Which is kind of why I'm wishing I remembered more from the days when I used GML. Not that it would help much -- HTML may have evolved from GML, but it has quite a few new elements. I had planned to work on updating the website while we're on the road. I can do that from any place we have an Internet connection. I'd also planned to have it all go faster than it actually has. I didn't realize until I actually got into the site to see the coding just how sloppy it all was (is?). Lots and lots of repetitive commands, for example, like multiple span definitions for no apparent reason, and other weirdness. It's been years since I had to do anything involving coding, but I know it should look a lot cleaner than this stuff does. HTML is very logical; this stuff just looks messy. In short, it's not just a case of fixing what's visible to site visitors; it's also a case of cleaning up the coding behind the scenes. The site was originally created using a Yahoo template; one can only assume that's where most of the sloppy stuff originated. I guess it's kind of like making a dress: if it looks good on the side people see, no one cares much about all the knots and snarled thread hiding on the inside of the seams.

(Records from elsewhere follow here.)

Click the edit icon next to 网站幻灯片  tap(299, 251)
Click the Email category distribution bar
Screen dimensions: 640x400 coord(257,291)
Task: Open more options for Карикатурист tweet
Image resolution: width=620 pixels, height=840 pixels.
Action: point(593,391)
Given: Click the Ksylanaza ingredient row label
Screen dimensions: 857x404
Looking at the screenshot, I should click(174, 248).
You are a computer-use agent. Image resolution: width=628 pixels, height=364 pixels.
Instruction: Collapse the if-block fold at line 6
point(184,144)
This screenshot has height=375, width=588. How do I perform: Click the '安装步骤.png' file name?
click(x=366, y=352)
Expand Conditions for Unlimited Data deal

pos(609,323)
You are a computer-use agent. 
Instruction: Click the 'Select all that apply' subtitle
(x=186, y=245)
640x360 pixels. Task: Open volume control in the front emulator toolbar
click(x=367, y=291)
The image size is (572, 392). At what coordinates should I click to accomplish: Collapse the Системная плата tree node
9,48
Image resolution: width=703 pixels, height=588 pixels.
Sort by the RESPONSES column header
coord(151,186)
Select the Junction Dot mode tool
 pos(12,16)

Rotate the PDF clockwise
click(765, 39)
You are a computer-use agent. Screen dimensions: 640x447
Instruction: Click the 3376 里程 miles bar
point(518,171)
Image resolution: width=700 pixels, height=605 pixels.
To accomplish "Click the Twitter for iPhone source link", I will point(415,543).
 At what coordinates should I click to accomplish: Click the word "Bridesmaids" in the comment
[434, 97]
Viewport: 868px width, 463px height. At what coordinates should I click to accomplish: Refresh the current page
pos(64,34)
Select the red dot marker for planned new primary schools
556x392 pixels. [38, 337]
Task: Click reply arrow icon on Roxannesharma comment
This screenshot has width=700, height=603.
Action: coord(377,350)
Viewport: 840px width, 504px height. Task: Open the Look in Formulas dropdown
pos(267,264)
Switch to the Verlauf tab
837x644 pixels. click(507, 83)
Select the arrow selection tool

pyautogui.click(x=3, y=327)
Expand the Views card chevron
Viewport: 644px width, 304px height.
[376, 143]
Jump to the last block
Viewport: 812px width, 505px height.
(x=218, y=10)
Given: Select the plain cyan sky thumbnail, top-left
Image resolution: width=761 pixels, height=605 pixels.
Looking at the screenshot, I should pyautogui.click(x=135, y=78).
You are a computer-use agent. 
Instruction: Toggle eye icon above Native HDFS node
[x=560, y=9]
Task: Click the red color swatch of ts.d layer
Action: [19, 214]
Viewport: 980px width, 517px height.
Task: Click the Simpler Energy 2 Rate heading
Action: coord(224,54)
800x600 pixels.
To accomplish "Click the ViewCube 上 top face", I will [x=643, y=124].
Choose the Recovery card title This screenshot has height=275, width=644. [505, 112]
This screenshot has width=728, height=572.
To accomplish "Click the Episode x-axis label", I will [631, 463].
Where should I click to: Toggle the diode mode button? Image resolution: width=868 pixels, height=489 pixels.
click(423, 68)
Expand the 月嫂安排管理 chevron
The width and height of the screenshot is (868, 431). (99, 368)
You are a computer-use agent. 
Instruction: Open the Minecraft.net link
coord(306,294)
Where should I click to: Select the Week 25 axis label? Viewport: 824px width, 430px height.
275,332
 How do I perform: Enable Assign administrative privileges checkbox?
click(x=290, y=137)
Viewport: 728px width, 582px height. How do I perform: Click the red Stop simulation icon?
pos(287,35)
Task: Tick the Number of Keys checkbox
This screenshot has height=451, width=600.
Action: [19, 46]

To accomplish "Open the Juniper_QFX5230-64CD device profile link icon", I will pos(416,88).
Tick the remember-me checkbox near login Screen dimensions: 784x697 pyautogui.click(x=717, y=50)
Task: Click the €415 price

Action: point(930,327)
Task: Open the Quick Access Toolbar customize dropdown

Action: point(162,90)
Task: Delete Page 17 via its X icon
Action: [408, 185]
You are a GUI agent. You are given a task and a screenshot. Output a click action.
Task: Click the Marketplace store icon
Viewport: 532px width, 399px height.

On the other hand, the lines of code are starting to make sense, I've succeeded in cleaning up a few typos in the text (although there are still some huge glaring ones I haven't gotten to yet), I removed some dead links from a page referencing other sites relating to Baraga County, and I've begun improving the Publications page. (Take my word for it -- it's better now than it was a week ago.) Baby steps. If past experience is any guide, if I can manage to do a little bit every day or so, it won't take me too much longer to figure out what I need to do to clean up all of the problems.

In the meantime, if either of my two readers knows anything about HTML, take a look at the museum's home page and tell me what to look for to fix that annoying problem with the menu on the left. The background color makes it just about impossible to see the links to the other pages. It's a puzzle I know I'll eventually solve, but being handed a hint to speed the process along would be nice. Kiitos paljon.


  1. The green on the left side isn't so bad if the links text was yellow. Boy, been so long since I've done any coding that I can't help you.

  2. Look at the line starting with <body ...

    You will see something saying 'link="#0000CC" vlink="#0000CC" as part of the tag. That is where link colors are set for the page as a whole. There does not appear to be anywhere else in the page that sets link colors.

    To set the link color to something different you'll need to define a style for that left margin, so that the link color doesn't change for everywhere else (where the dark blue makes sense). This is done with what's called CSS, or Cascading Style Sheets, which is a bag on the side of HTML to allow changing the styles of multiple HTML elements from one place at the top of the script. Here's a dummy guide for CSS that seems pretty good:

    You'll want to create a class for that left margin. Call it "menu", LOL! Then in your stylesheet (see the above link) you'll want to follow the directions given in the tutorial above for setting those colors. That tutorial tells you *exactly* how to make your left menu's links be the color you want them to be.

    You can use an HTML color picker like to pick a color and turn it into the funny #xxyyzz numbers that CSS wants.

    That is probably all I can put into a comment. Feel free to email me at badtux99 @ if the above links don't give you what you need.


  3. There must be all kinds of DIY videos on Youtube. I find DIY videos very helpful. Greatest sales tool ever invented. First you watch the video; then you phone someone who actually knows how to do it.

  4. BadTux, thank you! I'd have eventually figured it out, but this will speed things up. I figure that if I change the style for that page so it matches the way the styles are set for the other pages, it'll be more readable. All the other pages have the links in black against white; why the home page is different is a mystery. But then so are innumerable other things I've had to deal with since becoming involved with the museum. Well meaning amateurs can create some interesting snarls.

  5. Anything I tell you would be dangerous.